=== Extract provided ===
While College previously promised to divest from fossil fuel investments after the “Fossil Free TCD” student campaign, The University Times revealed last month that Trinity still owns at least €8 million in shares of companies directly involved in fossil fuel activities.

In the press statement, the union also called for other committees and groups within College “to support the GSU and declare their own environmental emergencies.”

The union also requested that “postgraduate voices are heard” when Trinity updates its environmental policy this year.

College’s Capitation Committee is currently withholding GSU funding until the union deals with complaints made about its controversial April EGM.

The final report from the GSU Board, which was investigating the EGM, was referred to the Capitation Committee after the board could not reach any conclusions about the events of the EGM due to an inadequate lack of engagement from the union’s president and vice president.
=== Entries ===
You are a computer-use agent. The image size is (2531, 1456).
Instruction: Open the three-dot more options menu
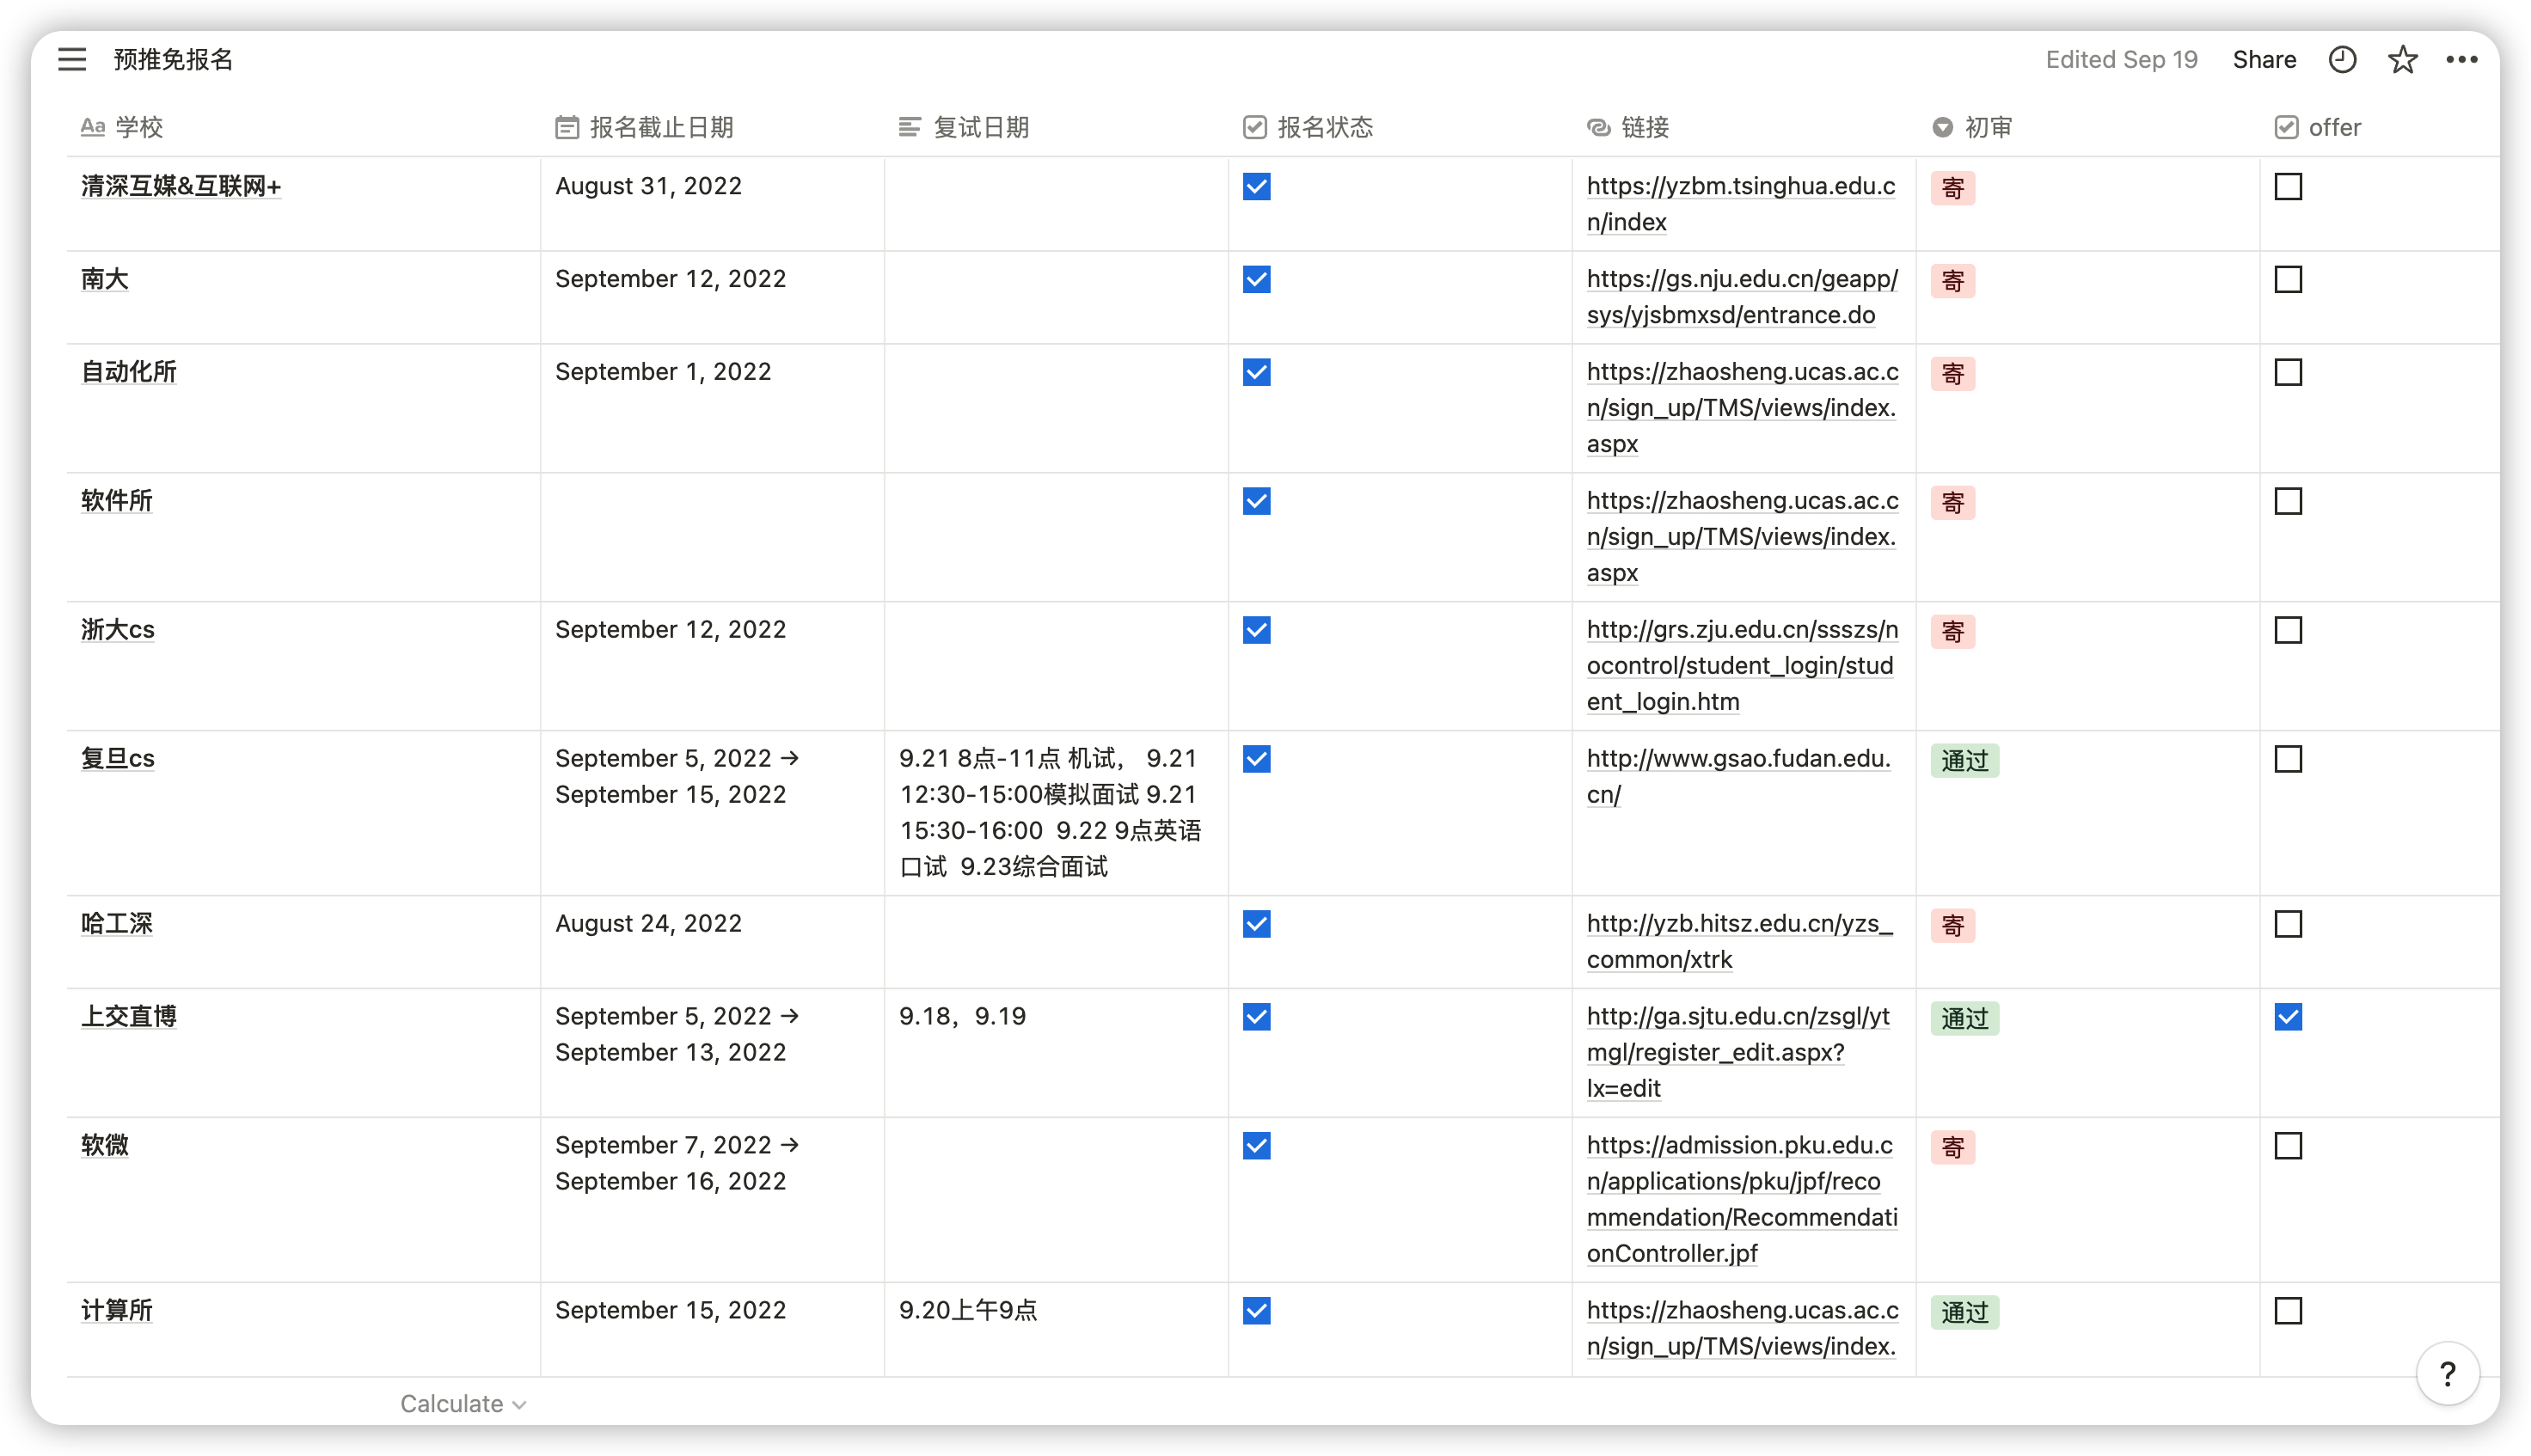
===
=== Entries ===
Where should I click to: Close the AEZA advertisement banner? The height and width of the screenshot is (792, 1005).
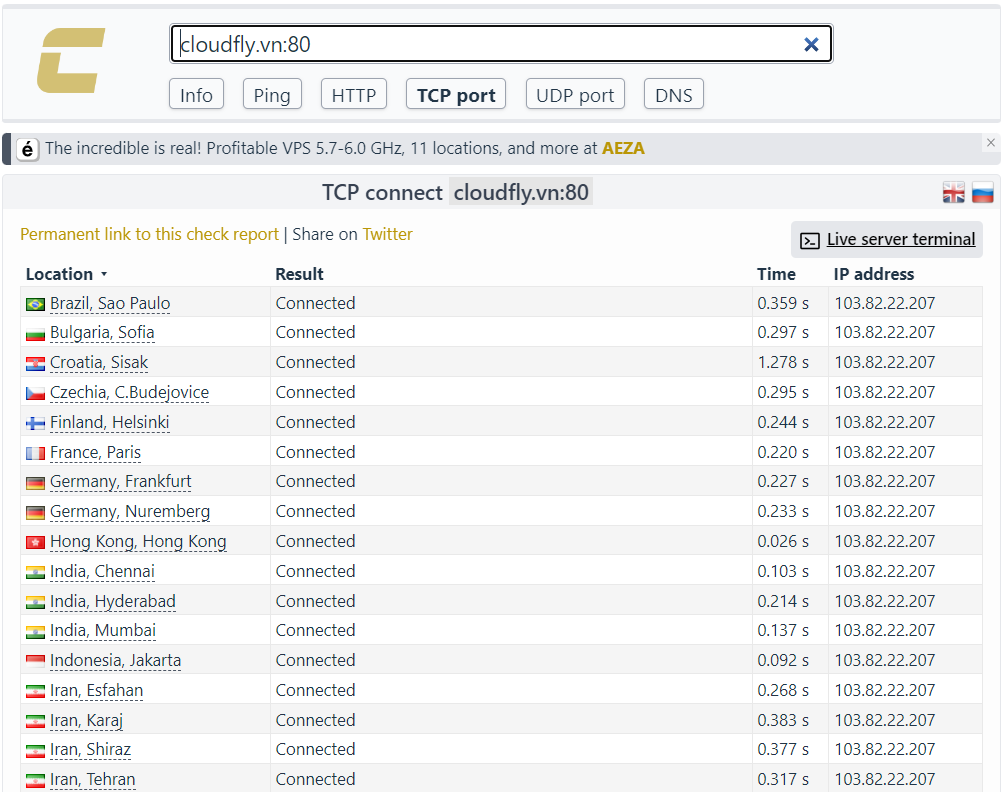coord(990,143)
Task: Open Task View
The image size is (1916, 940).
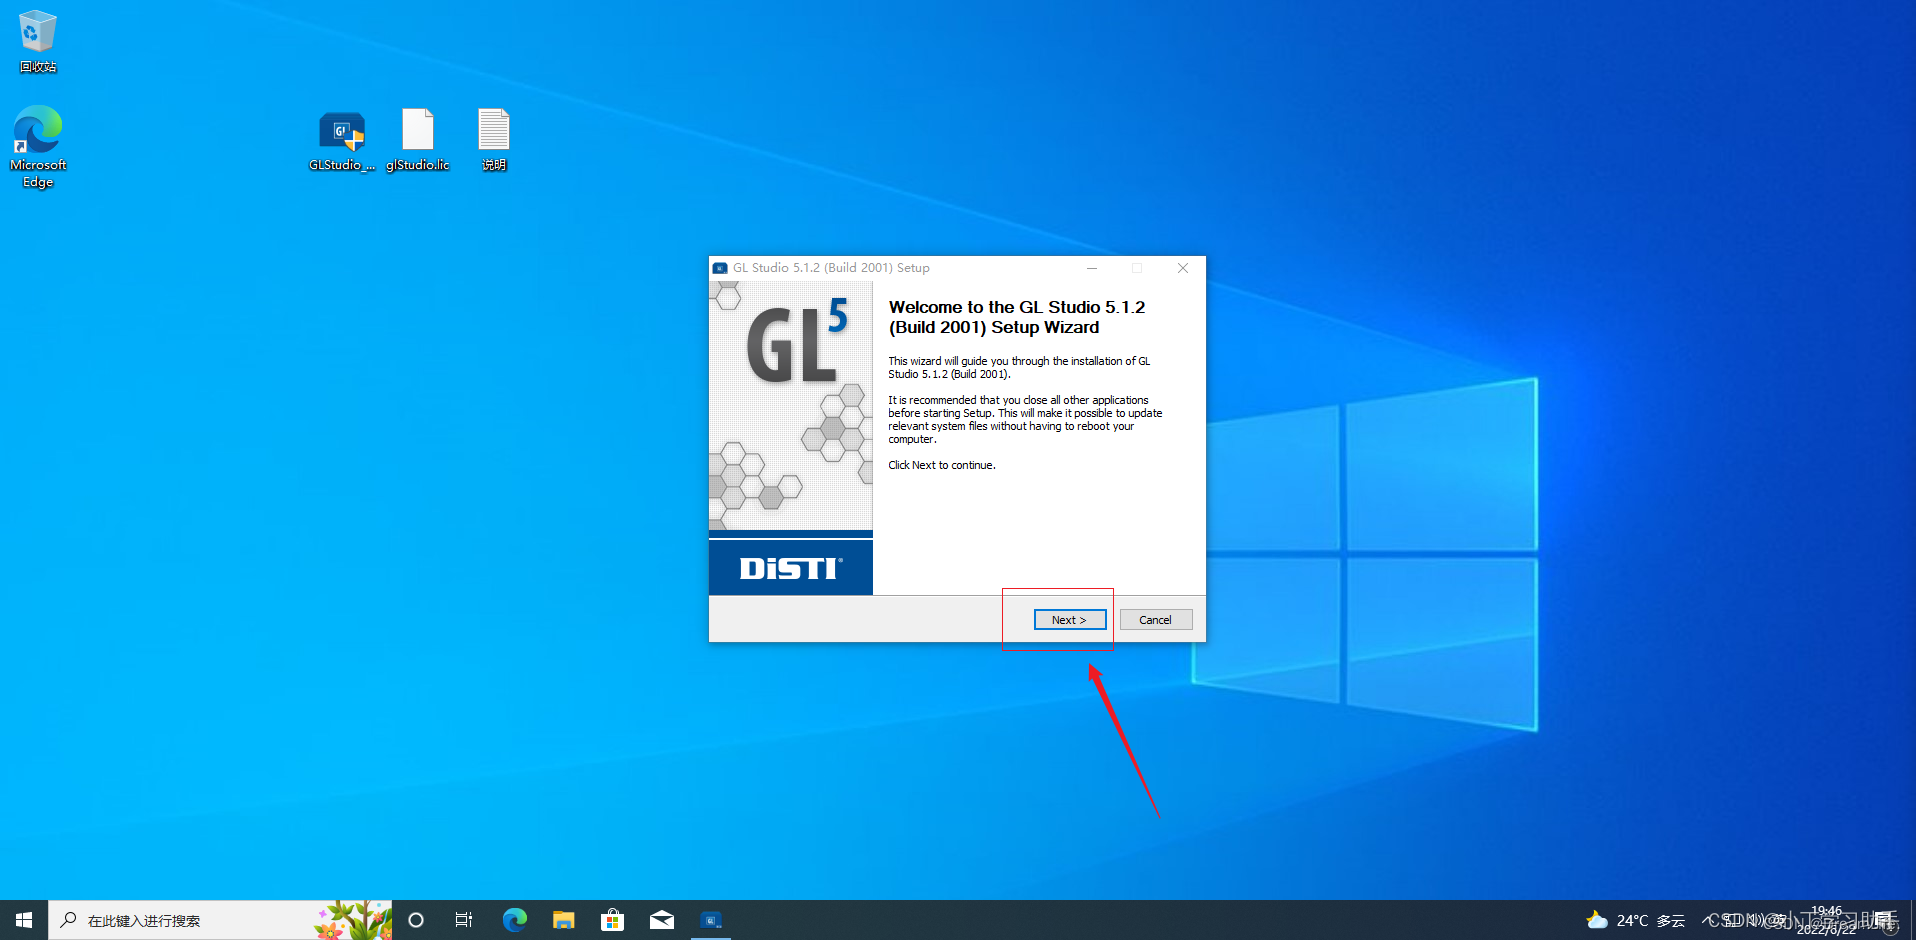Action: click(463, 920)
===
* **Stated problem**
Continue the news excerpt about the GSU and Trinity College's environmental policy, starting right after its final sentence.

* **Answer for the task**
In an email to committee members last month, seen by The University Times, Secretary Aidan Marsh said that funding will be withheld from the union until “such time as the GSU can be shown as to have dealt with the complaints in a satisfactory manner”.

“The report of the investigation indicates a clear link between inadequate engagement in the process from the GSU and the inability of the GSU Board to make any substantive findings or to offer strategic advice to the GSU in relation to the EGM under article 20 (i) (c) of the GSU Constitution”, Marsh added.